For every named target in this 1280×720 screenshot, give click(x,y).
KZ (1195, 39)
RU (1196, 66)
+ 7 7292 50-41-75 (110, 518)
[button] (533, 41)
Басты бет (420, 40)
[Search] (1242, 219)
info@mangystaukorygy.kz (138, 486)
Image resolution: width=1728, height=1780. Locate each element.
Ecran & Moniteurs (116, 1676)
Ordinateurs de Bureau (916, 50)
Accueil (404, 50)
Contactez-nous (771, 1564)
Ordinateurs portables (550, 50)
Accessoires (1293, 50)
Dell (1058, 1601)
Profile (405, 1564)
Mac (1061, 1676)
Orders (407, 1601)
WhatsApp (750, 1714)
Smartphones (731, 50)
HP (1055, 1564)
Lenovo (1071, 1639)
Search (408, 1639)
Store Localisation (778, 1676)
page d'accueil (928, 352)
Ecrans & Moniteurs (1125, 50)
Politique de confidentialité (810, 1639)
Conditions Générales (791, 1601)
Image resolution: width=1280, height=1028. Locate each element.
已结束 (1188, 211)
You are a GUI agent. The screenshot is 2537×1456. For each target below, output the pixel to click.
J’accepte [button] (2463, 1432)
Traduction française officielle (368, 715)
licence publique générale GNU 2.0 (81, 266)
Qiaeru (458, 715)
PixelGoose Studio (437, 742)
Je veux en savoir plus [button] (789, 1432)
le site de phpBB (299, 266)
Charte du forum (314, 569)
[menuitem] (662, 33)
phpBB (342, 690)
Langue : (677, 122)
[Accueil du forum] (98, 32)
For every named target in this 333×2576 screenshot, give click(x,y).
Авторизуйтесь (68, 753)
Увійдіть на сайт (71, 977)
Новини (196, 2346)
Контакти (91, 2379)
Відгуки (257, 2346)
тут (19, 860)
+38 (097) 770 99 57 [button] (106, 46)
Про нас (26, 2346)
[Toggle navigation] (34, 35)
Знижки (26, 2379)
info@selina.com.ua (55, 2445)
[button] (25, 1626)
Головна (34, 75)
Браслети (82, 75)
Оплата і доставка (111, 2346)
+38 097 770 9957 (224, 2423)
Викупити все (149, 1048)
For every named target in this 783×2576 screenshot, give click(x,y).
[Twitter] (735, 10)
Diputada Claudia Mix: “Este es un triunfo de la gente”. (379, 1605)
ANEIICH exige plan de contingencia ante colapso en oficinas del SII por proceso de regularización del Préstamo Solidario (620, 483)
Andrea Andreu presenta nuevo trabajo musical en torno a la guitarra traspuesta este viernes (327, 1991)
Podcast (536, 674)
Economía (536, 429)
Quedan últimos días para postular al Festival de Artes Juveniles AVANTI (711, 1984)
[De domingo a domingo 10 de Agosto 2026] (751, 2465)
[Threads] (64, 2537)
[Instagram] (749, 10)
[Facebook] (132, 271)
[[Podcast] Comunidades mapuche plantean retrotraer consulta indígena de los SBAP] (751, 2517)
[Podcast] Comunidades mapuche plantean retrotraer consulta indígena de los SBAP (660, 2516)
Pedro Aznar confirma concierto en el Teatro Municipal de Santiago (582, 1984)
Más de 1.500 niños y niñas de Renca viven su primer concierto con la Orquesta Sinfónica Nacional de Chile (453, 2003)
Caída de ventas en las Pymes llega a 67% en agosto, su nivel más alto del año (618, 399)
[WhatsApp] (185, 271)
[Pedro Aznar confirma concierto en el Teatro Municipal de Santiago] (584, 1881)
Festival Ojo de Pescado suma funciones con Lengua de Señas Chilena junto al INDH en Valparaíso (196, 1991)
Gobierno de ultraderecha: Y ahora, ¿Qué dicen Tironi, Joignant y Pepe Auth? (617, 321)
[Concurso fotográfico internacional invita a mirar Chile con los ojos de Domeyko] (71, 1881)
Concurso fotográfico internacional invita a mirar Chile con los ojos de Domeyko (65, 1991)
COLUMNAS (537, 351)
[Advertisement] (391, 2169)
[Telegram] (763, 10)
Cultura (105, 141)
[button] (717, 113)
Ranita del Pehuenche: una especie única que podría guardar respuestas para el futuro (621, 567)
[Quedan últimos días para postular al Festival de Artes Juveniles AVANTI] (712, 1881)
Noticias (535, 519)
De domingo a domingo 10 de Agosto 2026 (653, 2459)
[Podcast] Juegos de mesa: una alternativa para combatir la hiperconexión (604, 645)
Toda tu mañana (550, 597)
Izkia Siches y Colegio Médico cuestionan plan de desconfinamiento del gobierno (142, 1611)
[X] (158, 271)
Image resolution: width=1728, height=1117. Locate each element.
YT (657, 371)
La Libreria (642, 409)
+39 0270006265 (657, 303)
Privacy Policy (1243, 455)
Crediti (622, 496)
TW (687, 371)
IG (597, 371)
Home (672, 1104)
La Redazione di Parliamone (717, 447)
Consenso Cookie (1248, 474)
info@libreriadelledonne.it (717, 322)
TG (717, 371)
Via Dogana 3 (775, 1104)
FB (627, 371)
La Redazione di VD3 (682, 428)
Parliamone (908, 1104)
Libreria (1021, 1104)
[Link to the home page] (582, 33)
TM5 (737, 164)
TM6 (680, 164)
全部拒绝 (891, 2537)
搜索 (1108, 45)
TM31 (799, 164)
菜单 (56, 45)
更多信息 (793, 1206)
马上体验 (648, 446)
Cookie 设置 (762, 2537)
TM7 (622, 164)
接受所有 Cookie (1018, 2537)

### ASSIGNMENT
There is a line with "[Threads] (64, 2537)" and a line with "Festival Ojo de" above. Copy exactly those two lines and all lines between them, with nothing else.

### YOUR SOLUTION
[Threads] (64, 2537)
[Instagram] (749, 10)
[Facebook] (132, 271)
[[Podcast] Comunidades mapuche plantean retrotraer consulta indígena de los SBAP] (751, 2517)
[Podcast] Comunidades mapuche plantean retrotraer consulta indígena de los SBAP (660, 2516)
Pedro Aznar confirma concierto en el Teatro Municipal de Santiago (582, 1984)
Más de 1.500 niños y niñas de Renca viven su primer concierto con la Orquesta Sinfónica Nacional de Chile (453, 2003)
Caída de ventas en las Pymes llega a 67% en agosto, su nivel más alto del año (618, 399)
[WhatsApp] (185, 271)
[Pedro Aznar confirma concierto en el Teatro Municipal de Santiago] (584, 1881)
Festival Ojo de Pescado suma funciones con Lengua de Señas Chilena junto al INDH en Valparaíso (196, 1991)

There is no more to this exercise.